Authority and Legitimacy: Nostromo and Contemporary Thought on Voice

Abstract:

The year 1989 saw the publication of Jakob Lothe’s Conrad’s Narrative Method. Its multiple areas of investigation include an exhaustive study of Conrad’s narrative inconsistencies,  an analysis that has rendered the attempt to identify uncharted curiosities in the work almost futile. My return to these infractions stems from the need to reconsider them in light of radical discursive shifts that have upset classical narratology’s assumptions about narrative voice. The way we read, interpret and unpack Conrad’s narration and point of view has changed in response to the emergence of new directions in literary theory, philosophy, culture and aesthetics.
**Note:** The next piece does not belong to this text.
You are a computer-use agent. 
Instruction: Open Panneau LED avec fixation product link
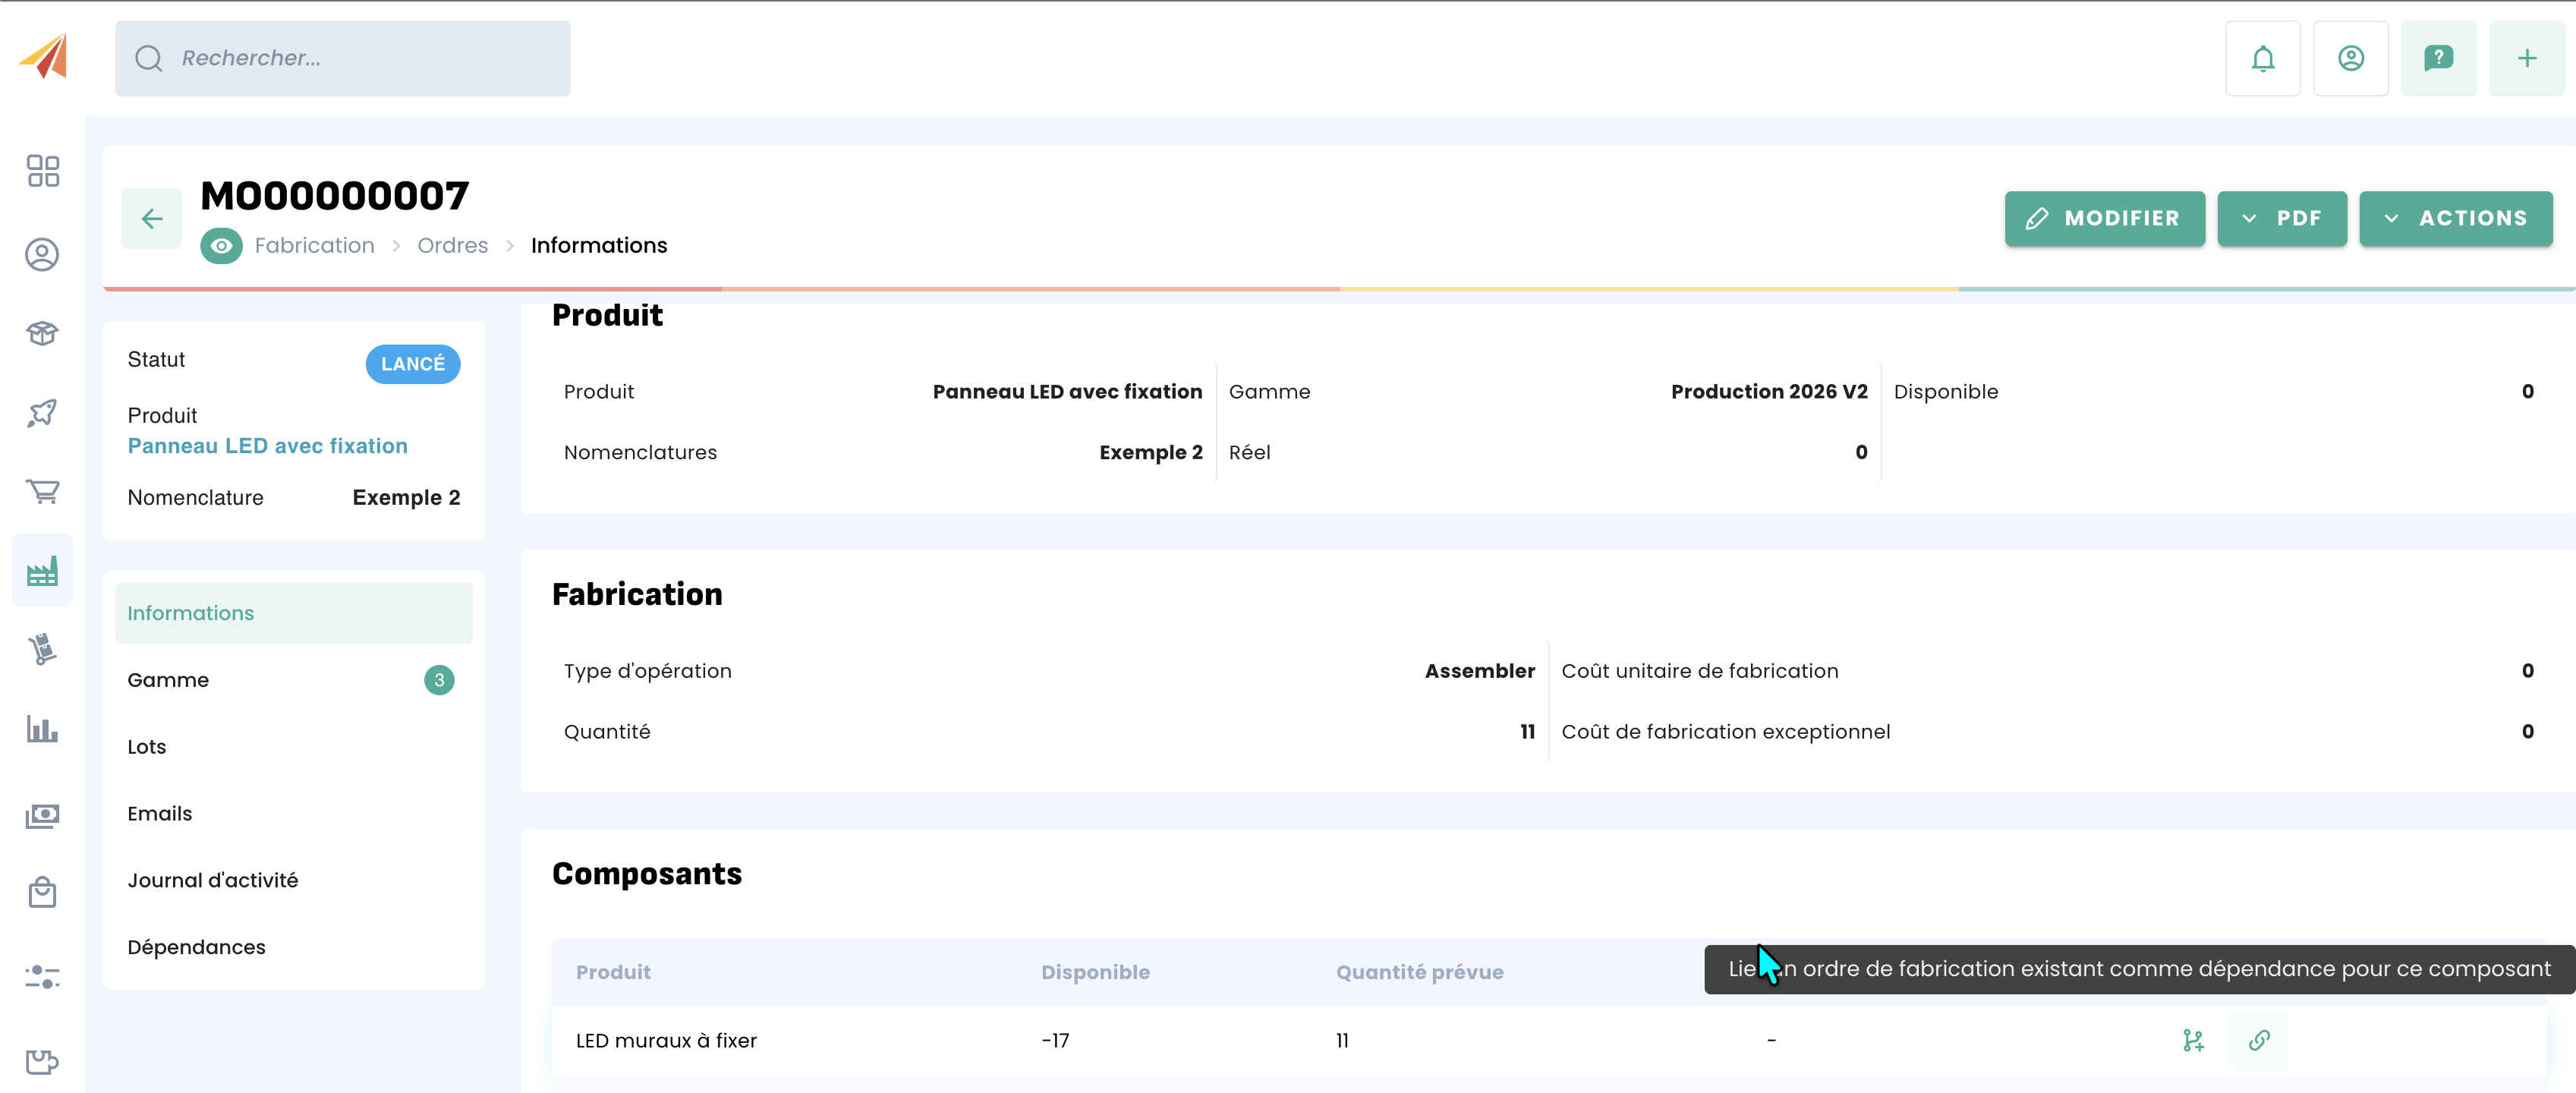click(x=267, y=446)
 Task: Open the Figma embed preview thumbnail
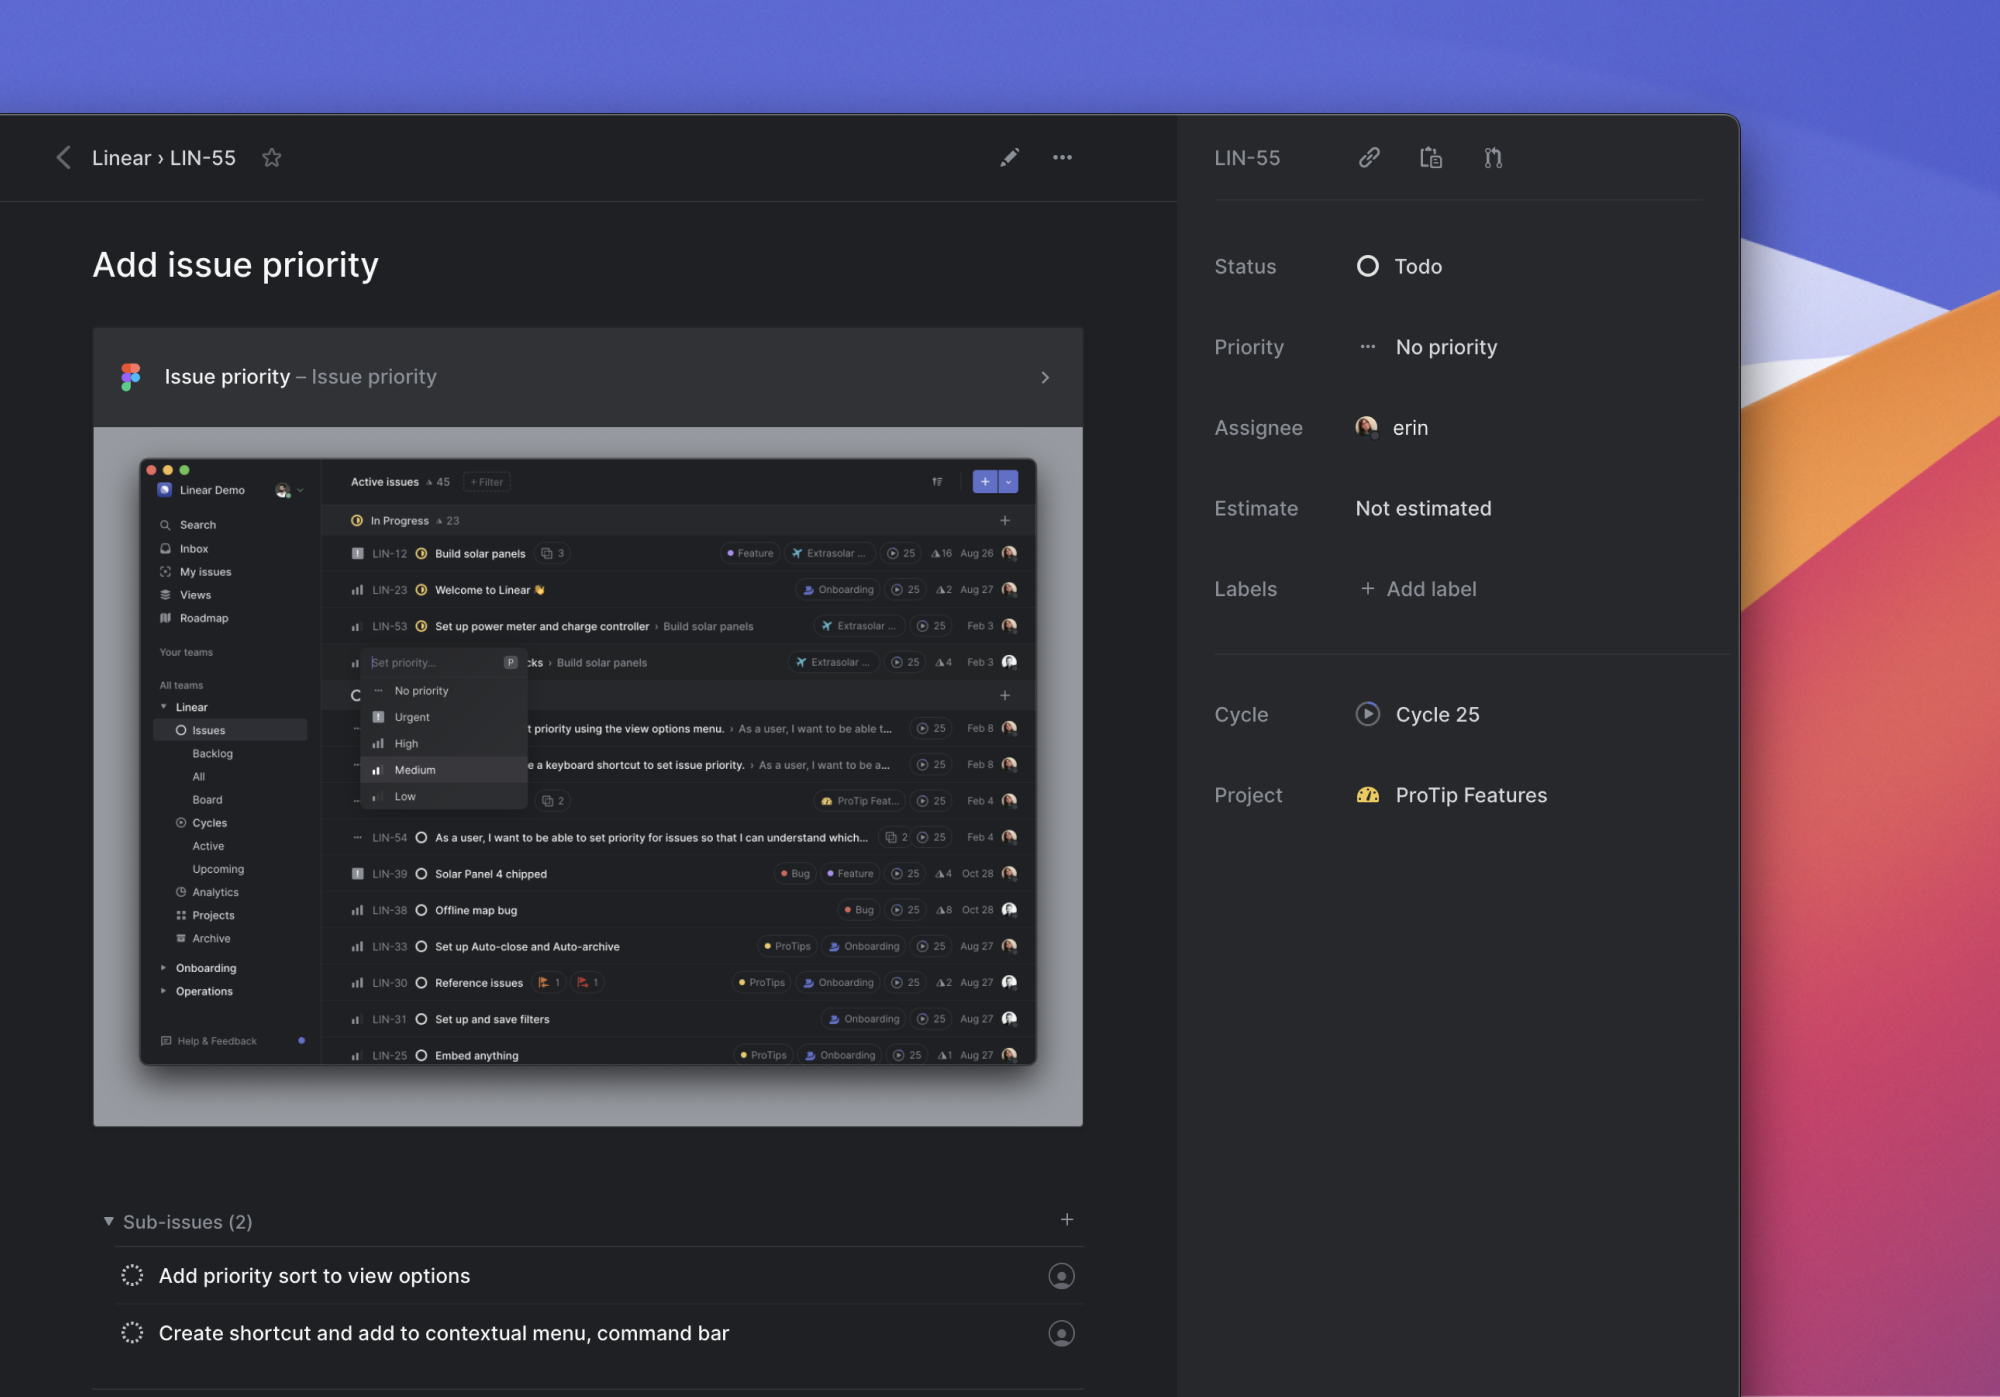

I will pick up Lothe’s and Watts’s discussion of narration in Nostromo and bring it to bear on current methods of assessing authority and legitimacy. My reading will be framed by the planetary turn in critical thought, a theoretical direction that values connection and engagement over separation and disinterest. This changed emphasis raises important questions about which narrators we trust and which we suspect, questions that have become urgent in popular culture and academic debates both. In A Preface to Conrad Cedric Watts ties Conrad’s eloquence to the donning of a mask. Current critical thinking shows no narrative gesture could be more alienating to a contemporary audience. The legitimacy to speak is seen as a product of lived experience, a fact of engagement that runs counter to neutrality and distance, traditional markers of authority in fiction. Conrad’s narrative gestures need to be thought anew to accommodate the implications of such a changed slant in reader response.